(Provided text begins)

GAP (Genotype-phenotype Association Predictor)

GAP is a software implementation of Islam, Campelo dos Santos, Kanjilal, and Assis' (2025) learning genotype-phenotype associations from gaps in multi-species sequence alignments.

In particular, GAP employs a neural network to predict the presence or absence of a phenotype solely from gaps in a multiple alignment, with optional consideration of phylogenetic relationships from a user-defined species tree. GAP can be employed for three distinct problems: predicting a phenotype in one or more species from a known associated region, pinpointing which specific genomic positions within such a region are associated with a phenotype, and extracting a set of candidate genomic regions associated with a phenotype.

For queries, email: uislam2022@fau.edu.

Citing GAP

If you use GAP, please cite Islam UI, Campelo dos Santos AL, Kanjilal R, and Assis R. Learning genotype-phenotype associations from gaps in multi-species sequence alignments, Briefings in Bioinformatics, 2025.

Getting Started

Running GAP requires the installation of R (version > 4.0) and Python (version > 3.9). GAP installs the required R and Python packages from within the script. If GAP encounters an error while installing a package, it can be installed manually. Commands to install R and Python packages manually from respective terminals:

# R package installation command
install.packages("package_name")

# Python package installation command
pip3 install package_name

GAP Input

GAP takes in two required input files and an optional third input file.

Input 1: Tab-delimited text file with n rows and two columns, where n is the number of species. The first column should contain the species name, and the second column should refer to the phenotype status in that species, with 0 indicating absence, 1 indicating presence, and NA indicating unknown.

Input 2: FASTA file containing multiple sequence alignments for the n species at g genomic regions. Each header should include the species name followed by a space and an identifier for the genomic region (e.g., gene ID, gene name, genomic coordinates). Each region must contain sequences for all n species. If the region is entirely absent in a species, then a sequence of gaps "-" can be used for that species.

Input 3 (optional): Text file containing the phylogenetic tree of the n species in Newick format. No distances should be included, and the species names should match those in the first input file.

Running GAP

GAP has three functions:

PredictSpecies - predicts the presence or absence of a phenotype in one or more species from a known association with a genomic region
PredictPositions - predicts which positions within a genomic region are associated with a phenotype
PredictRegions - predicts genomic regions that are associated with a phenotype

GAP is run in a terminal. Below are detailed instructions for using each of the GAP functions.

(Provided text ends)

§ Your tasks
1. Using the GAP documentation above, explain why a sequence made only of gap characters might appear for a species in the alignment file.
2. Answer these questions from the GAP documentation above.
(a) Which Python version does running GAP require?
(b) In the phenotype input file, what does NA indicate?
(c) In what format must the optional species tree be given?

(Dataset entries begins)

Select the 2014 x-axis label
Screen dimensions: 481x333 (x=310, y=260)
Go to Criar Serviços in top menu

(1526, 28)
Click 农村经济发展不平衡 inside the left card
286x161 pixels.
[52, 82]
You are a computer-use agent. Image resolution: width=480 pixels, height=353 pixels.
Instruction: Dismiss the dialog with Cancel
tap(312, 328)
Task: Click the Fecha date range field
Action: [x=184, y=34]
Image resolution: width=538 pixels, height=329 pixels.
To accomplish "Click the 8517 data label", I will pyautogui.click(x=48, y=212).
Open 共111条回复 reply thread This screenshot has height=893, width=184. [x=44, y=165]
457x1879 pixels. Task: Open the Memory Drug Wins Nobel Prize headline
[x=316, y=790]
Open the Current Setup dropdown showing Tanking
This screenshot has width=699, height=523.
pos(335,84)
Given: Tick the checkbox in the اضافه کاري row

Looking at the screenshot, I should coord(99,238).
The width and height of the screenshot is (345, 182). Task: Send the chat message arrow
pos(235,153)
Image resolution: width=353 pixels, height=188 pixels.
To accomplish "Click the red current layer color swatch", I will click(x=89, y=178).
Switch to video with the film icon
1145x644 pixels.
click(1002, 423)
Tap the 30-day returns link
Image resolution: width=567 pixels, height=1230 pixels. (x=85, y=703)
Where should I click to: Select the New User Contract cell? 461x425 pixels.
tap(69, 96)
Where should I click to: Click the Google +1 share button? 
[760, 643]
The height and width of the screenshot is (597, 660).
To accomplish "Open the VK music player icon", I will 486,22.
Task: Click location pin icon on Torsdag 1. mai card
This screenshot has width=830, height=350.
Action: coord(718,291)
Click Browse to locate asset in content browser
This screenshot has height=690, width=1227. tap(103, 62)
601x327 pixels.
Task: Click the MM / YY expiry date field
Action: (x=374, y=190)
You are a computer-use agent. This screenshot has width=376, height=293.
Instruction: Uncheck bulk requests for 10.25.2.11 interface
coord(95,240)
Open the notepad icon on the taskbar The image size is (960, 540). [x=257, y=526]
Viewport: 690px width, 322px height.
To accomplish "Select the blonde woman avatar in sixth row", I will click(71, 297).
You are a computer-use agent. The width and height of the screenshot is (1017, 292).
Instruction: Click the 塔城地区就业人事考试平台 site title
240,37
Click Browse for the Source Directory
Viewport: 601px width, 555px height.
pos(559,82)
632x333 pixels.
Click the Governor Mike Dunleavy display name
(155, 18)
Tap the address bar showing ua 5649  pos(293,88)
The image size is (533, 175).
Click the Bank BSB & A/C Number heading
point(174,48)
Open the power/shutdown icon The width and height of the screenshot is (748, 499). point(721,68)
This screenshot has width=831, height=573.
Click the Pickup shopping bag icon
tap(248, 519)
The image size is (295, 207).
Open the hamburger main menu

(Dataset entries ends)

§ Responses to the tasks
1. Each genomic region in the FASTA alignment must contain sequences for all n species. If a region is entirely absent in a species, that species is given a sequence of gaps "-" so the region still has a sequence for every species.

2.
(a) Python version > 3.9.
(b) NA indicates that the phenotype status in that species is unknown.
(c) Newick format, with no distances included.